When Rudolf of Habsburg came to Lausanne at the beginning of his reign, he was received there by a few prelates of the kingdom of Arles. These adhesions could not create in him any illusions as to the extent of his influence in the kingdom; for at this time the most important of the lay nobles, starting with the Count of Savoy, Philip, the rival of the Habsburgs in the Swiss territories, were hostile to him; and others were at least neutral. The work essayed by Barbarossa and Frederick II had all to be done over again. It would seem that Rudolf was not attracted by a policy which meant a slow piecemeal recovery of the kingdom of Arles. He preferred a line of action similar to that of his predecessors who had wished to put over the kingdom a ruler bound by close ties to the Empire; it was no longer a question of a rector, a kind of viceroy, but of a vassal king as had been Henry VI’s dream. Projects of this kind, formed in the reign of Rudolf of Habsburg and his successors, were to occupy the attention of the chanceries of Europe for half a century.
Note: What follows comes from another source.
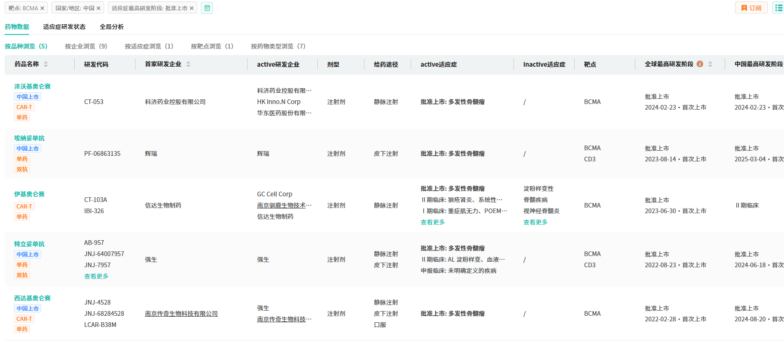Expand 查看更多 under AB-957 development codes
Viewport: 784px width, 347px height.
tap(96, 276)
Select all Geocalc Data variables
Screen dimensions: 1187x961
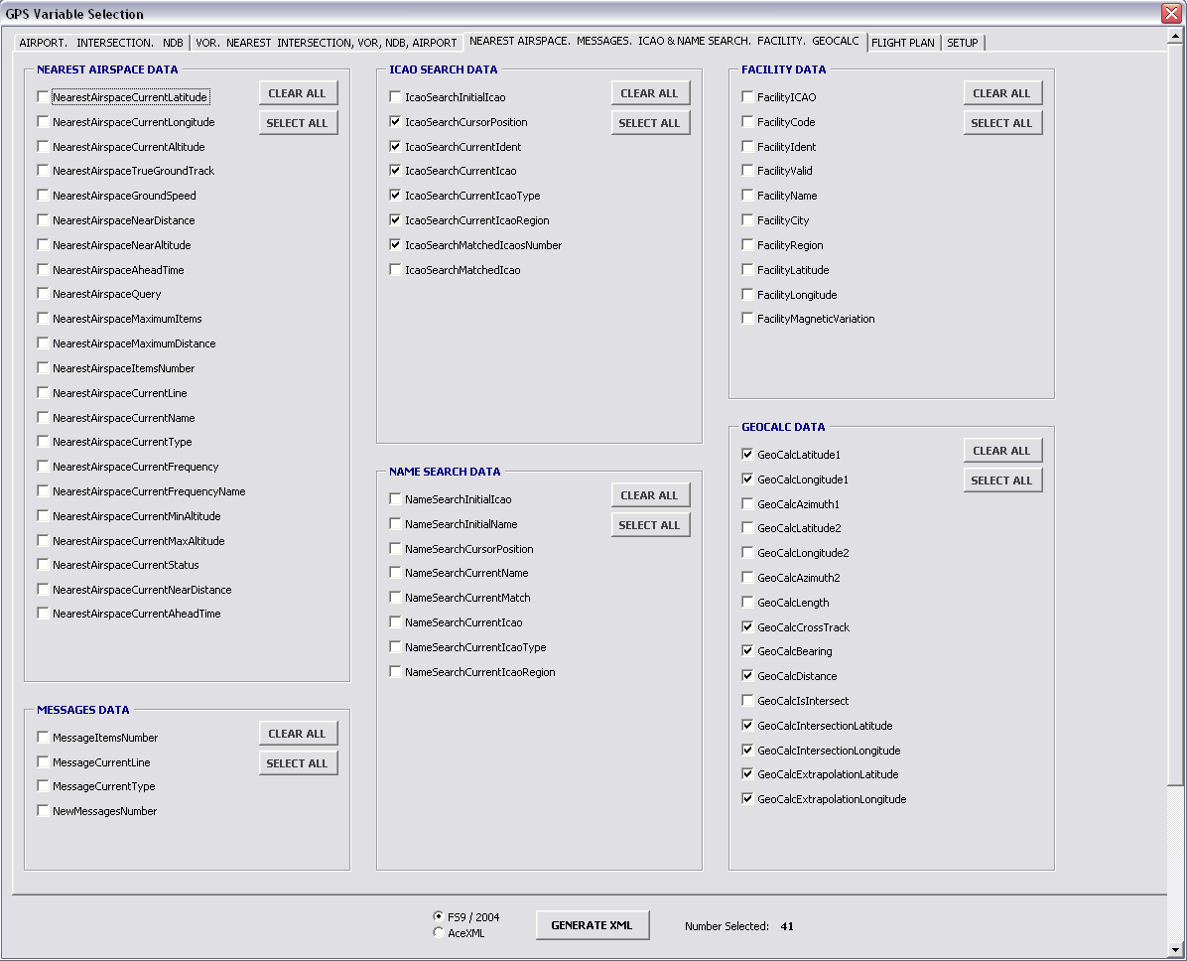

The first of these plans came into being in 1278 as the result of a rapprochement between the Empire and England; this in its turn had arisen out of a negotiation in which Rudolf had shown himself favourable to the claims of Margaret, St Louis’ widow, to the succession in Provence, for at the French court Margaret was the leader of the English party and hostile to that of Charles of Anjou. A marriage was arranged between Rudolf’s son Hartmann and Joan, the daughter of Edward I of England. Hartmann was to wear the crown of Arles, and hold it as a fief from the Empire. Apparently, however, none of the parties concerned took any steps to carry this somewhat chimerical plan into execution.

If the crown of Arles was to be revived, it could only be by agreement with the leading figure in that region, who was then playing the chief role on the political stage in the West—Charles of Anjou. From the beginning of his rule in Provence he had evinced his ambition of wearing the crown. This is proved by the conventions which he made in 1257 with the head of the house of Baux to yield to him the rights to the kingdom of Arles which that family could base on the grant accorded them by Frederick II in 1215. Later, in 1309, Charles II of Anjou renewed this convention with the Prince of Orange, Bertrand II de Baux. The Angevin dynasty had the idea firmly rooted in their minds that, if the kingdom of Arles was to be revived, it must only be done on their behalf.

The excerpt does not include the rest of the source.